The former senator took aim at Kemp in explaining why the proposed election law enforcement unit is needed.
“When Georgians had legitimate questions about the November election, Kemp refused to investigate or fix problems before the January runoff.,” Perdue charged in a statement to Fox News. “Leave it to a 20-year career politician like Kemp to sit on his hands when we needed him most. He failed us, and Georgians lost confidence that their vote would count.”
Republican Gov. Brian Kemp of Georgia, at a campaign event in Athens, Georgia, in June 18, 2021.
(Brian Kemp Campaign)
Perdue emphasized that “the purpose of this law enforcement unit is to give Georgians confidence that only legal votes will be counted, and that anyone who tries to interfere with our elections will be arrested and prosecuted.”
And he described his call for elections to be independently audited before they are certified as “a commonsense step to safeguard our election integrity and ensure transparency and accountability in our system. When I’m Governor, we’ll have the safest and securest elections in the country.”
The announcement by Perdue comes two days after conservative Republican Gov. Ron DeSantis of neighboring Florida proposed a budget that includes spending $5.7 million to create an Office of Election Crimes and Security.
Fueled by Trump’s repeated unfounded claims that the 2020 presidential election was “rigged” and “stolen” from him, election integrity has become a top issue for Republican voters. Georgia and Florida are among a dozen and a half states – where Republicans control the governor’s office and the legislature – that have passed into law measures that tighten voting access rules, which Democrats charge are voter suppression moves.
Kemp and Perdue are the top two gubernatorial contenders in a Republican primary field that also includes former state rep.
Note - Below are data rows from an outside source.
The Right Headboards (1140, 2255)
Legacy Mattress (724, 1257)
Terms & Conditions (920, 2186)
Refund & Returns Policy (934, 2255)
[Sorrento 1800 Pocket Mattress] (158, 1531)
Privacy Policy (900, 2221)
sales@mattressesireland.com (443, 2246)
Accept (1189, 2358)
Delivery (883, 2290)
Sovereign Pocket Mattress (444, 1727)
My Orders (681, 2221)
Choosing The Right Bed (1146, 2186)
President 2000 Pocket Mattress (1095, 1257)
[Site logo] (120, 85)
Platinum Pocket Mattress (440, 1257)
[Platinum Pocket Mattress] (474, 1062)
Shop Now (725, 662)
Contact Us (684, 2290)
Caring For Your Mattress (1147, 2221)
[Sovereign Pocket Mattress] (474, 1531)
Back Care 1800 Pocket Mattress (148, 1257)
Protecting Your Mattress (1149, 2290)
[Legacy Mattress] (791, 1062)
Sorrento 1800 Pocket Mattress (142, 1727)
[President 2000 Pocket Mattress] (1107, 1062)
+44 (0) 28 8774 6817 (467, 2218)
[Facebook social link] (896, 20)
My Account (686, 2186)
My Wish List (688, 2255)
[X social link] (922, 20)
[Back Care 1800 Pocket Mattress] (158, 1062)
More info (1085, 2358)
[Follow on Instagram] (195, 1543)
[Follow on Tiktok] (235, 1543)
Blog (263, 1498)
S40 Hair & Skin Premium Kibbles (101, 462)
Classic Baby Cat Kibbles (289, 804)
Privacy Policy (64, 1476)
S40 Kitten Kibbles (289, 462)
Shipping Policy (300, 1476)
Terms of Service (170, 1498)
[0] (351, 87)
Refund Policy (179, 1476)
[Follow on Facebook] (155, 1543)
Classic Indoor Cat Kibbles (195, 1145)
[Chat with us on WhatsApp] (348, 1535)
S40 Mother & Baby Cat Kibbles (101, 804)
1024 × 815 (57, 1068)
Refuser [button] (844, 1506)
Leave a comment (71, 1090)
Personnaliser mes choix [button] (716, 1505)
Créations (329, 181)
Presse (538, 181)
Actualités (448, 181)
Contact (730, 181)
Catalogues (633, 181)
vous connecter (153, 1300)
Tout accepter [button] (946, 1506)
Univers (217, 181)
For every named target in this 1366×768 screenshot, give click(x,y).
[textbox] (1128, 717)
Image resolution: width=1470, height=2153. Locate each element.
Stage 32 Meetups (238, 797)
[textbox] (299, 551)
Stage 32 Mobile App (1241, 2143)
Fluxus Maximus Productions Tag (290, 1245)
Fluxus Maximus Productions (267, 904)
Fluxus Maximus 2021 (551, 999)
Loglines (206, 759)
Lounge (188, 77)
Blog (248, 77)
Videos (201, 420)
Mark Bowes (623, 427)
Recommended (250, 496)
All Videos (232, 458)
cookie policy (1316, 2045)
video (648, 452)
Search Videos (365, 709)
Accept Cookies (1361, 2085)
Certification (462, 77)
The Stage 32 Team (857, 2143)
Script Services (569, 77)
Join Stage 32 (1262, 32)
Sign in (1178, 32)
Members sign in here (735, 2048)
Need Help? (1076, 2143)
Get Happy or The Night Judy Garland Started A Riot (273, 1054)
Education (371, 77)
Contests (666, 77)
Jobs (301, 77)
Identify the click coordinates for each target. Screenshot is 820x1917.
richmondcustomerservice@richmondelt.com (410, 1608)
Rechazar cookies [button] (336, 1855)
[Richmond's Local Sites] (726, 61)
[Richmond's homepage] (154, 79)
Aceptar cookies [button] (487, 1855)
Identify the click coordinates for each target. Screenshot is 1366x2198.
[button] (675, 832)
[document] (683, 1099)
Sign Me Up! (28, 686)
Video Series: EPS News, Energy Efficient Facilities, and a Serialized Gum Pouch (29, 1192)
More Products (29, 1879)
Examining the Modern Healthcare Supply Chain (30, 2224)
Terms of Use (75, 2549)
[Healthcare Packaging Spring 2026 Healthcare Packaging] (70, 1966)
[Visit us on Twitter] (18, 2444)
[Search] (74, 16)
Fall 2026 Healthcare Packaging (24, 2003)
Vernon Jones, a leading Black Trump supporter and surrogate in the 2020 election who switched his allegiance from the Democrats to the GOP.
Stacey Abrams, the voting rights champion, former state Democratic legislative leader, and rising national star in her party who narrowly lost to Kemp in 2018, launched her second straight run for governor a week before Perdue jumped into the race.
FILE – In this Nov. 2, 2020, file photo, Stacey Abrams speaks at a rally for now President Joe Biden, at Turner Field in Atlanta.
(AP Photo/Brynn Anderson, File)
Perdue, in his statement, also charged that “Kemp caved to Stacey Abrams before the November election and weakened our elections standards.”
Perdue appeared to be pointing towards a sweeping overhaul of the way Georgia elections were administered, that Kemp quietly signed into law in 2019. Some of the provisions, which were backed by Democrats, addressed concerns raised during Kemp’s 2018 victory over Abrams regarding how nonwhite voters were treated.
The law, which was approved by Georgia’s GOP controlled legislature, blocked county election officials from rejecting absentee ballots due to mismatched signatures and prevented people from being kicked off the voting rolls due to information that doesn’t match government databases.